Adaptive Branding Interest Category


Financial Growth and Security

Primary Audience

Young Adults from 11 to 19 years of age who are concerned about their future opportunities and their ability to help provide for their own education.

Secondary Audience         
Parents and teachers of young adults (11 to 19 years of age) who are concerned with increasing the existing level of financial literacy present in their children or students.

Learn to think like a Rich Guy.

The 2007 Lemelson-MIT Invention Index found that teens believe they have developed only some of the critical skills that will be needed to address the problems of adult life. More than three out of four teens surveyed (77 percent) believe they have learned problem-solving skills at an above average level while in school. They also feel prepared to work in teams (72 percent), think creatively (71 percent) and lead others (61 percent). However, most teens surveyed believed that they fall short when it comes to budgeting money. Only 32 percent of teens said they feel they learned that skill well while in school.         

While in a survey of about 1,000 13- to 18-year-olds conducted by StrategyOne for the Charles Schwab Foundation. 87% of teens said their main source for learning about money is their parents.

With few schools focusing on personal finance in the classroom, parents are their children's primary educators practically by default. Yet just 18% of parents said they discuss budgeting with their kids while 42% of parents said they have not taken any steps at all to discuss personal finance basics with their teens, according to a telephone survey of 500 teenagers ages 13 to 17 and 500 parents of such teenagers, conducted by Braun Research for Capital One Financial Corp.

For many parents, their own lack of knowledge hinders them from having the all-important budget talk. "I have parents tell me they'd sooner discuss sex than money with their kids," said Maureen Dolan Rosen, president of The Cash Management Connection, a publisher of budgeting workbooks for kids and adults, in Chapel Hill, N.C. "It's probably because they don't feel comfortable or confident in their own money skills. Maybe they've made mistakes along the way. They're not comfortable telling their kids how to do it if they don't feel they do it very well themselves," she said.

In the Schwab survey, 24% of teens said their parents lecture them about money but don't practice what they preach. That's not the best way to get lessons across. "Don't tell kids not to waste money if you're a profligate spender," Rosen said. Debt also seems to be an intrinsic part of teen life these days: 31% of the teens surveyed by Schwab said they owe money and half of them are concerned about being able to pay it back.
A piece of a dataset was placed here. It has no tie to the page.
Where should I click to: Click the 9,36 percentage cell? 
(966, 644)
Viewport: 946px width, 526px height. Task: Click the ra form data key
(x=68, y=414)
This concern about money only gets more critical as the survey respondents get older. Nearly 40% of 18- to 24-year-olds and 60% of 25- to 34-year-olds are concerned about having enough money for retirement. And of this younger set, 36% of 18- to 24-year-olds and 49% of 25 to 34-year-olds are actively planning on their own without the help of a professional financial advisor. While 59% of 18- to 24-year-olds said they saved for retirement in 2006, that number jumped to 89% who said they would save for retirement in 2007. Of   25- to 34-year-olds, 70% saved for retirement in 2006, while 85% indicated they will save for retirement in 2007. Americans in these younger age groups have lofty goals to reach: 39% of 18- to 24-year-olds and 39% of 25- to 34-year-olds want to have $1 million or more saved for retirement; 12% of 18- to 24-year-olds and 9% of 25- to 34-year-olds hope to have more than $5 million saved.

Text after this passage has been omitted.